I'm a 55 y. o. PhD student about to complete my first 6 months of research. In the last few weeks academic staff and students near completion have been muttering things like, 'you'll gain points by being published in the right journals,' and, 'what are you doing this for unless you want to teach?' Well, sorry folks, I have HAD a career and now I want to have some fun. I'm far from financially secure, just slightly mad and loving it. Oh, and I am doing (sigh) one of those Creative Writing PhD's, but I'm too realistic to hope that the completed work might one day be published. Of course it would be nice but I know publication is a lottery, plenty of tickets are sold, only a rare few win the prize. What I have been toying with is the idea of starting a blog about the whole process of being a Creative Writing PhD. This post, PC, has not put me off, I am just trying to figure out 1) how to better organise my time and 2) how to stay anonymous, not so much to protect myself but those who are genuinely trying to help me.

Pavlov's Cat said...

Anon, you are exactly the kind of person I was thinking of when I talked about studying for fun later in life, and good on you if you are having fun and loving it. If you like the people you are working with, so much the better.

Be careful with the blog though. It would be a terrific thing to do even just for your own writing practice but I can't recommend strongly enough that you write only about your own work and try to keep the university, the staff and your fellow-students completely out of it. Which will of course, take away about three-quarters of the fun, but still.

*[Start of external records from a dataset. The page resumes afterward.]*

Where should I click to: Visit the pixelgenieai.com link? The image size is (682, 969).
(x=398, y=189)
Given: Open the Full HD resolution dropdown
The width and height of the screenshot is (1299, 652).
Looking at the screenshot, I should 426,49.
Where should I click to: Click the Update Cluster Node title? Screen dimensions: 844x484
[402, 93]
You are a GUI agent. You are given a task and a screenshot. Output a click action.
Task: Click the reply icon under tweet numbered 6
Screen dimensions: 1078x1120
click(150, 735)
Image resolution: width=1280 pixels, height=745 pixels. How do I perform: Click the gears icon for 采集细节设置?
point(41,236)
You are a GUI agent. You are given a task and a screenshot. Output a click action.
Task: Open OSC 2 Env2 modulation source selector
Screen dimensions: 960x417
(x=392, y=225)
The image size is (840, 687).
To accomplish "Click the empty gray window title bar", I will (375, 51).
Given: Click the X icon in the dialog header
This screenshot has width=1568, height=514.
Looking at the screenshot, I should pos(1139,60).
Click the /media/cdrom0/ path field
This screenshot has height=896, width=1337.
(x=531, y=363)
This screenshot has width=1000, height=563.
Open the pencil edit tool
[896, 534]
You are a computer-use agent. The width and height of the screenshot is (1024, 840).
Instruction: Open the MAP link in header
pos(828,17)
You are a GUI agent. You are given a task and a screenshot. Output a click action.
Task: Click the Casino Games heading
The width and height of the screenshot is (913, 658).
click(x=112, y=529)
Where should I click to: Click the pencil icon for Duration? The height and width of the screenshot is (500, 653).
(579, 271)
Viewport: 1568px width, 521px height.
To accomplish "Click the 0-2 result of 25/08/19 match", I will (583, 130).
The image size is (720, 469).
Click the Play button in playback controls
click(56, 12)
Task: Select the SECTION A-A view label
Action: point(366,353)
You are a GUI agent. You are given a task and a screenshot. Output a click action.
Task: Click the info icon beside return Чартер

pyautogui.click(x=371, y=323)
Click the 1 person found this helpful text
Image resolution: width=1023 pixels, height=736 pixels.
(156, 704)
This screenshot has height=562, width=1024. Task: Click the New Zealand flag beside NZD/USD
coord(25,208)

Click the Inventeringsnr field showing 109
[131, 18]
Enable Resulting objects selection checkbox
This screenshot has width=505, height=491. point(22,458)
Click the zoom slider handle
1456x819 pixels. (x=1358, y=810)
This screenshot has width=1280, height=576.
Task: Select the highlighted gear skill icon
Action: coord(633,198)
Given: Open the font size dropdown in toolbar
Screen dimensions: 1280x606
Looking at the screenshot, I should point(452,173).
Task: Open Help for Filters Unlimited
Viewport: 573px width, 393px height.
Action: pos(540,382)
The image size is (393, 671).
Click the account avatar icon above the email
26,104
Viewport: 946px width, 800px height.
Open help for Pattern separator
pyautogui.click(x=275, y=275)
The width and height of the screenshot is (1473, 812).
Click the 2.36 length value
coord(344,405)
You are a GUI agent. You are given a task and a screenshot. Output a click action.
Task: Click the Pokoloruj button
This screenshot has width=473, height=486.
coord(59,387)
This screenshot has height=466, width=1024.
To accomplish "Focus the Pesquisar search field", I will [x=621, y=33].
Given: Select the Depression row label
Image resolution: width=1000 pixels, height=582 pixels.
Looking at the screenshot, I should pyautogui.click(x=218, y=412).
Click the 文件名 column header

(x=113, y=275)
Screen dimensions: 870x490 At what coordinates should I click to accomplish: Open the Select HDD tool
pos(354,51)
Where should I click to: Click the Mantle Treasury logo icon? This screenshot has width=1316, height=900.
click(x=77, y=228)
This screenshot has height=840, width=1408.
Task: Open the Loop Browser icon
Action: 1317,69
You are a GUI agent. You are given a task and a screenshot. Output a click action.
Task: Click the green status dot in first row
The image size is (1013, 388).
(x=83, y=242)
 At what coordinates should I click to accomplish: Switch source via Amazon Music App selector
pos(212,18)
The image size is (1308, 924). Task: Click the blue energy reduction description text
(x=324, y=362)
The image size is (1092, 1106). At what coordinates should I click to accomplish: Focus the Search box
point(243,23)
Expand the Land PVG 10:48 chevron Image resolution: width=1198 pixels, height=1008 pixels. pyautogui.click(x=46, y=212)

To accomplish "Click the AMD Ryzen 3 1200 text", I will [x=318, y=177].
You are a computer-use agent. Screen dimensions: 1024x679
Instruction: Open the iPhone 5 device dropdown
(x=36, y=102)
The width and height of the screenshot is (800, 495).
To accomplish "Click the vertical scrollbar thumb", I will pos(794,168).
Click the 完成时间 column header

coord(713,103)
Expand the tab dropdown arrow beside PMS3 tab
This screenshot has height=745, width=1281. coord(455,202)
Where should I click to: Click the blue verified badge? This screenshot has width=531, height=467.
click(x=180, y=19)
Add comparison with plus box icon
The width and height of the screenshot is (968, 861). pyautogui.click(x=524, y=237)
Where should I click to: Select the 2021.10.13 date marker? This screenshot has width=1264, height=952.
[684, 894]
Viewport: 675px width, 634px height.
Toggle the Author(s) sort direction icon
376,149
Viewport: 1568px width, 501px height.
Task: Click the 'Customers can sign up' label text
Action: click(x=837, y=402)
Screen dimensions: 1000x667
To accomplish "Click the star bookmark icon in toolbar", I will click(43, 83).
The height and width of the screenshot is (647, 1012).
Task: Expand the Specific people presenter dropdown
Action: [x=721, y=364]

As far as your questions are concerned, I am the last person on the planet to give advice about (1), though a couple of people (both men, interestingly) have given me some very useful advice about time organisation, if only I could follow it. In fact that is a good idea for a post to write while I wake up enough to face the essay marking.

As far as (2) is concerned, why don't you make up a sort of alternative persona for yourself and write only in his or her voice? It might help you to distance yourself from your immediate situation. Think of your blog as a novel about a Creative Writing student who is not you.

Anonymous said...

Thanks, Mark.

David

meli said...

so um, if i'm generally vague and stick to reindeer and occasional existential angst, will i be ok?

i'd read your blog, anonymous!

you can't do the postpone your thesis for teaching options thing in the uk any more, they kick you out if you're not done in four years.